*Task objective*.
In the listing below, find the line with "This screenshot has height=422, width=670." and the line with "Open the collections stack icon in header". Repeat those two lines and all lines between them exactly.

*Provided information*.
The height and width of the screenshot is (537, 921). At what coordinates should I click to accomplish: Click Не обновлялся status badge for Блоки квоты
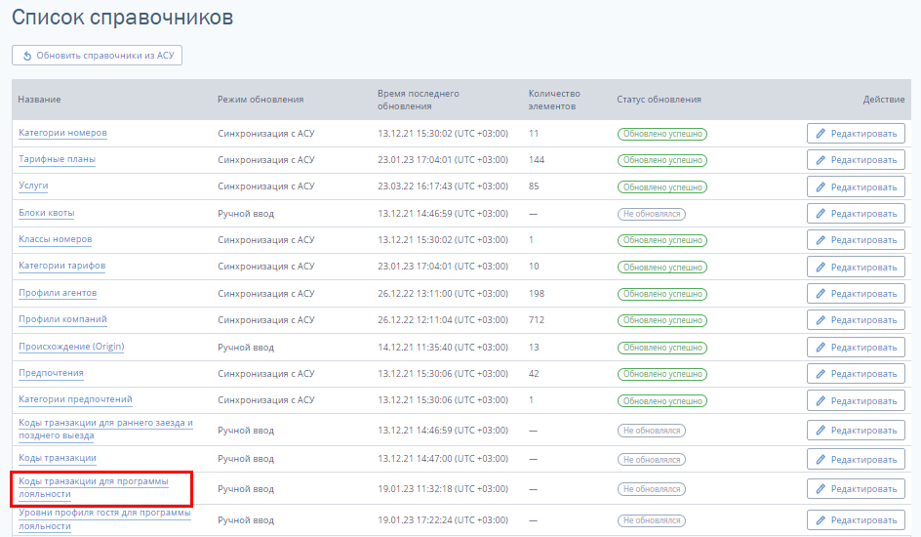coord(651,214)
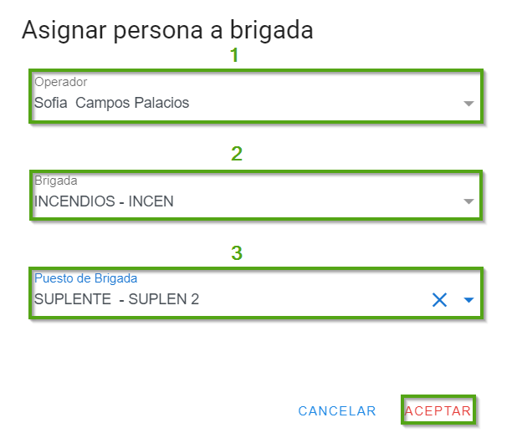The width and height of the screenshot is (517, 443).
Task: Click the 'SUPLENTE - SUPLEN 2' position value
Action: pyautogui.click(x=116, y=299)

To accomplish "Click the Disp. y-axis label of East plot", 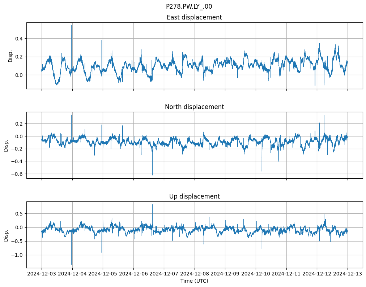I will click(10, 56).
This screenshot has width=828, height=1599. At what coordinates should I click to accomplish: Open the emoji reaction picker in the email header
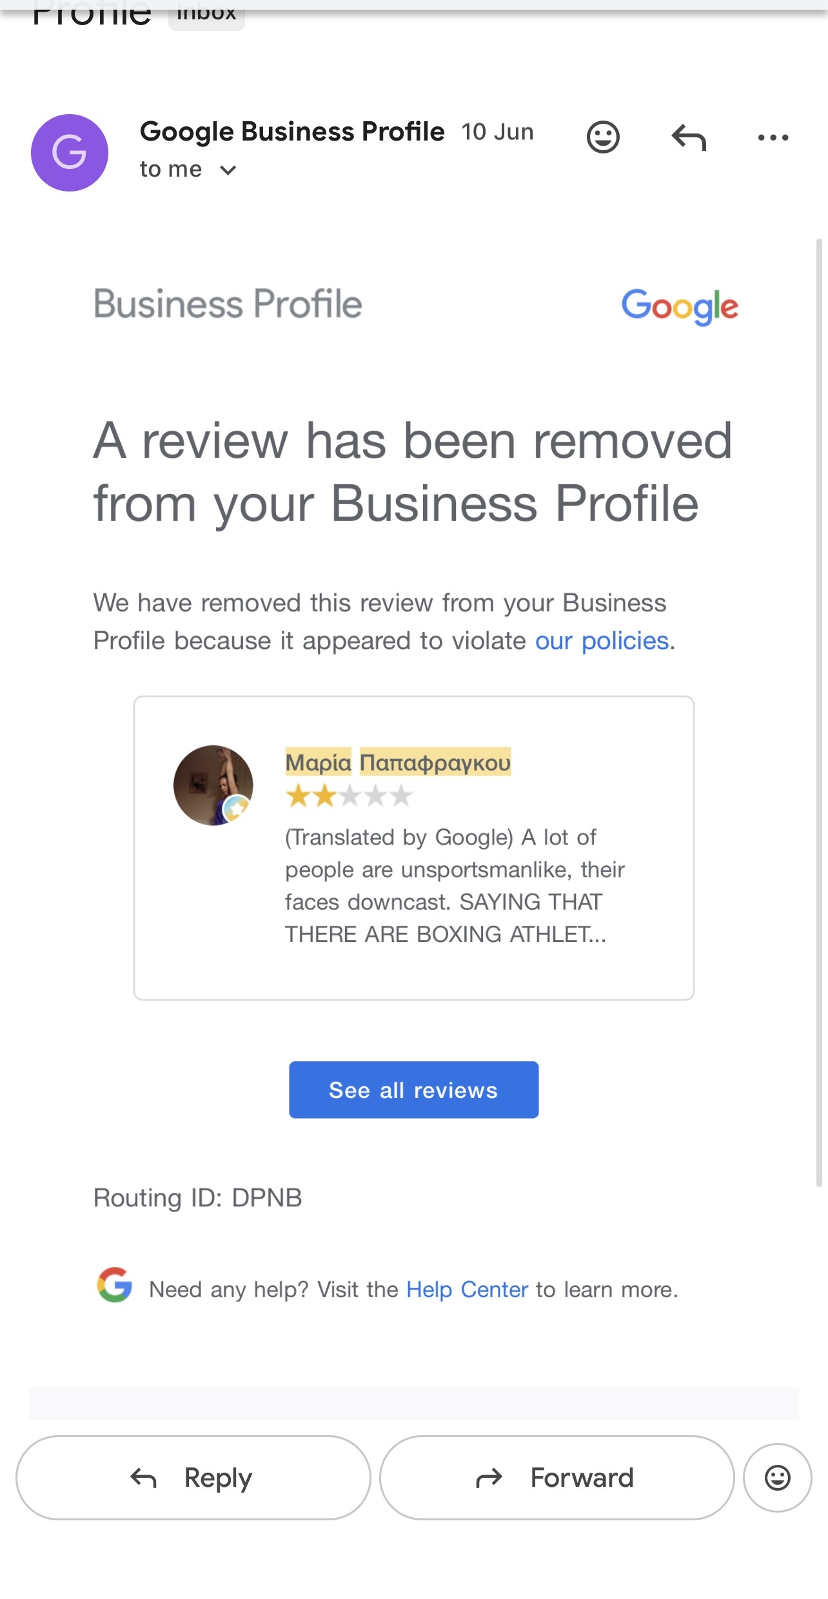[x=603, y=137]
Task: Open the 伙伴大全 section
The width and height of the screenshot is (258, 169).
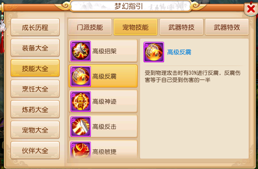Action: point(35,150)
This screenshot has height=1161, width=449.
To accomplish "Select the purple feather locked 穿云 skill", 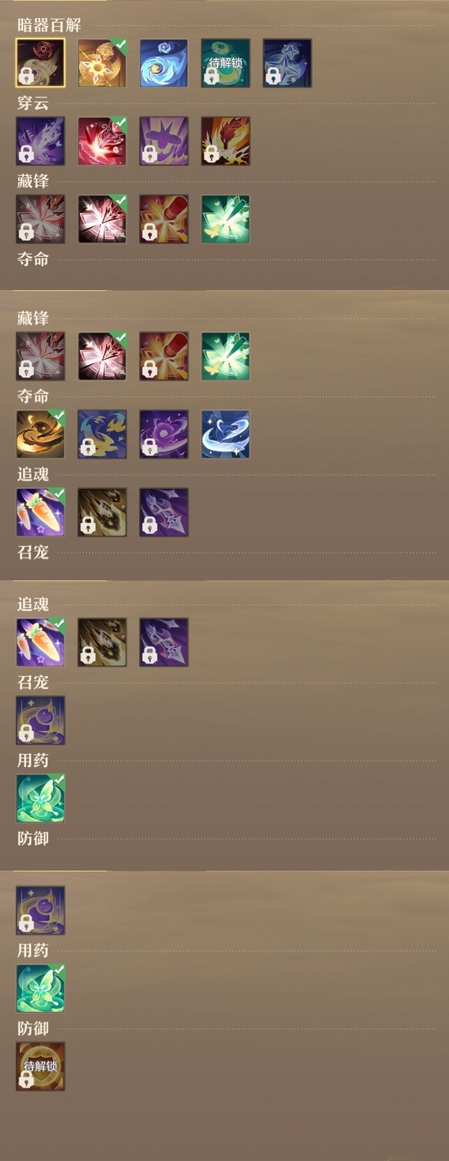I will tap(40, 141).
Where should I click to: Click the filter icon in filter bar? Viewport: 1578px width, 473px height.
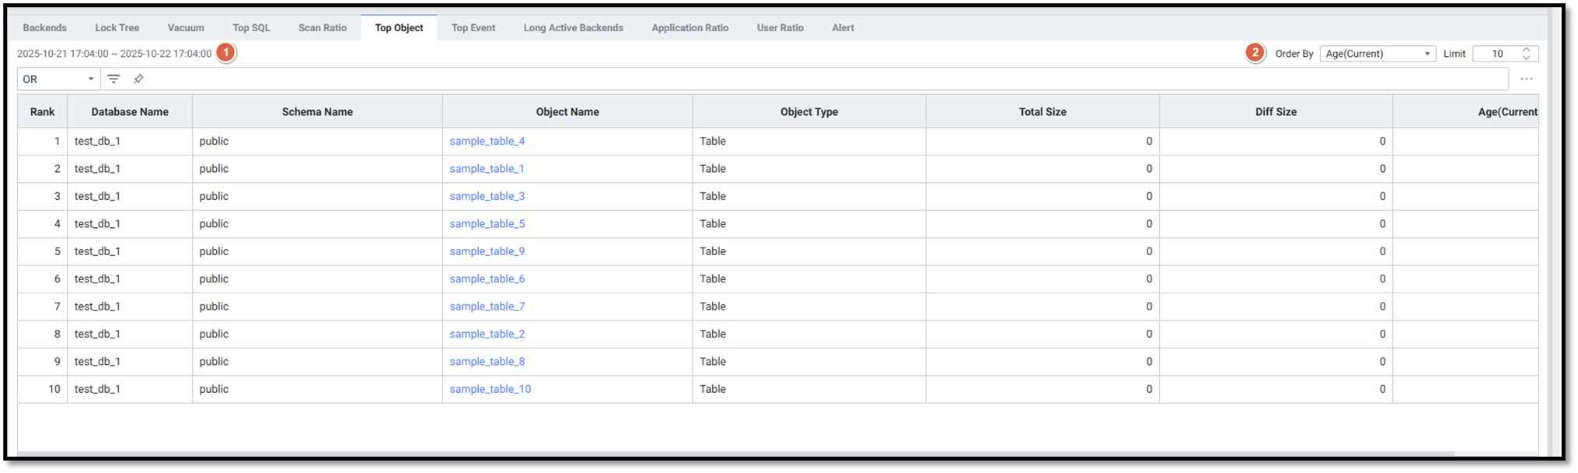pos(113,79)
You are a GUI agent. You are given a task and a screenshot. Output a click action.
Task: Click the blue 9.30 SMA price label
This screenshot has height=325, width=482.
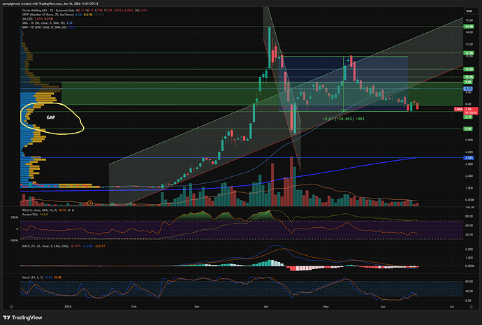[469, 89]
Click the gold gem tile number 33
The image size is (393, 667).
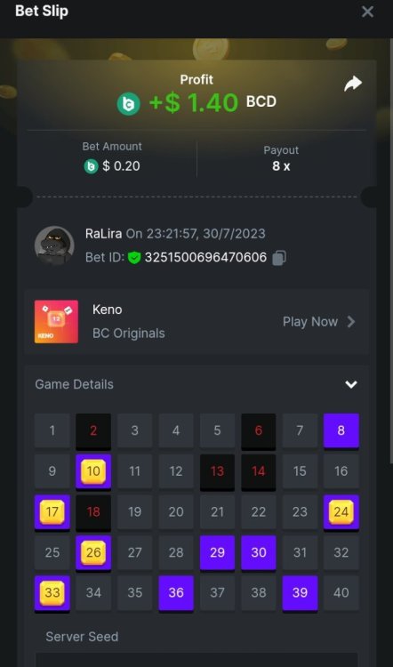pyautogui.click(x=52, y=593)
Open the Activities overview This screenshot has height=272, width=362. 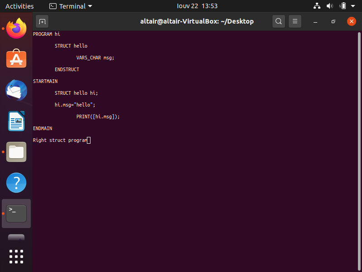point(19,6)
--
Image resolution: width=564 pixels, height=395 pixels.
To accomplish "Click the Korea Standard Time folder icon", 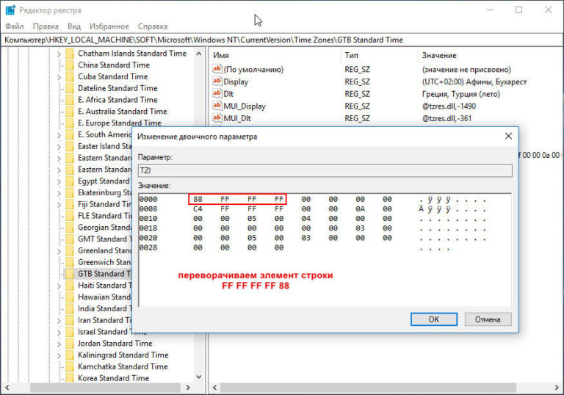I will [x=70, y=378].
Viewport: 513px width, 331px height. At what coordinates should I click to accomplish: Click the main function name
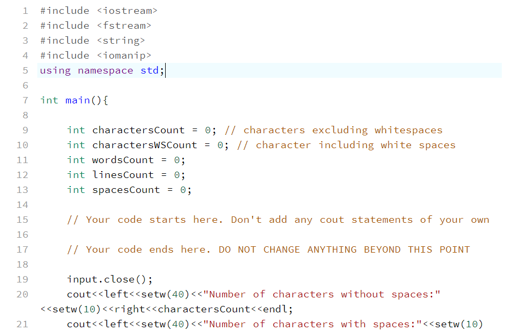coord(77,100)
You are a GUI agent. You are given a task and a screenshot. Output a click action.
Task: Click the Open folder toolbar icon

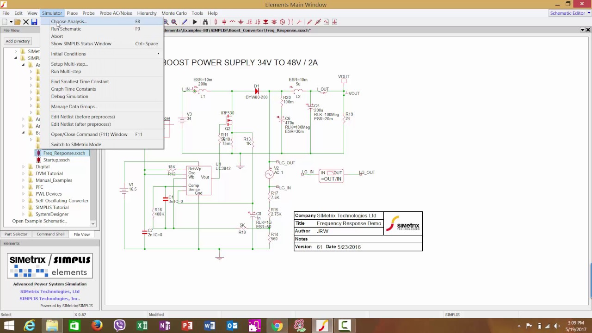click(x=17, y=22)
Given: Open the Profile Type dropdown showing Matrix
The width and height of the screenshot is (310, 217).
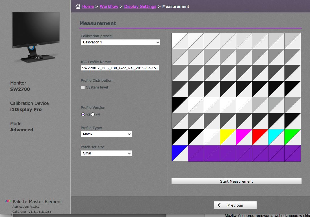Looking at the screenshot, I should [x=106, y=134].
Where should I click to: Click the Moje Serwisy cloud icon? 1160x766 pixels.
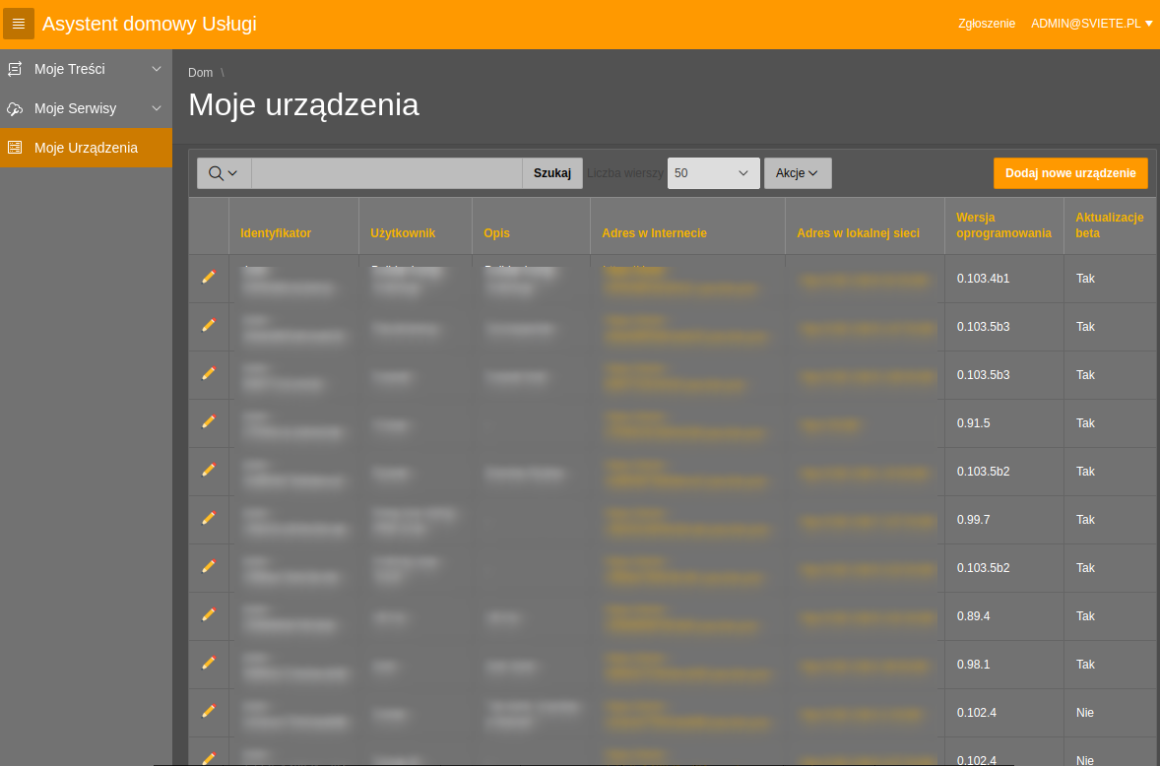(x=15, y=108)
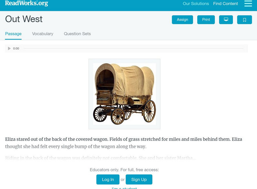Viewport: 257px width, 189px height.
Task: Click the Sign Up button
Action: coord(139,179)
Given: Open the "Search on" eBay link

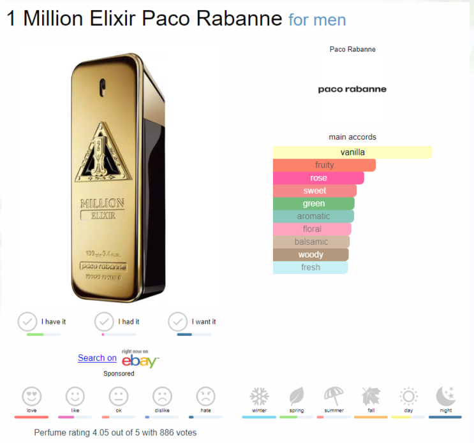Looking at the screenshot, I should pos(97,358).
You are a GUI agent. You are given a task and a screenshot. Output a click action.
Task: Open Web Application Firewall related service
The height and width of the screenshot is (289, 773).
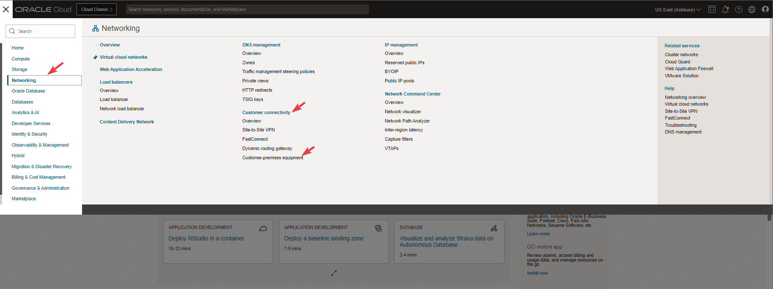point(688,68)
* * *
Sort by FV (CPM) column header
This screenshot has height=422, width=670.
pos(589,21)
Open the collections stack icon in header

*Reply*.
This screenshot has height=422, width=670.
pos(589,21)
Open the collections stack icon in header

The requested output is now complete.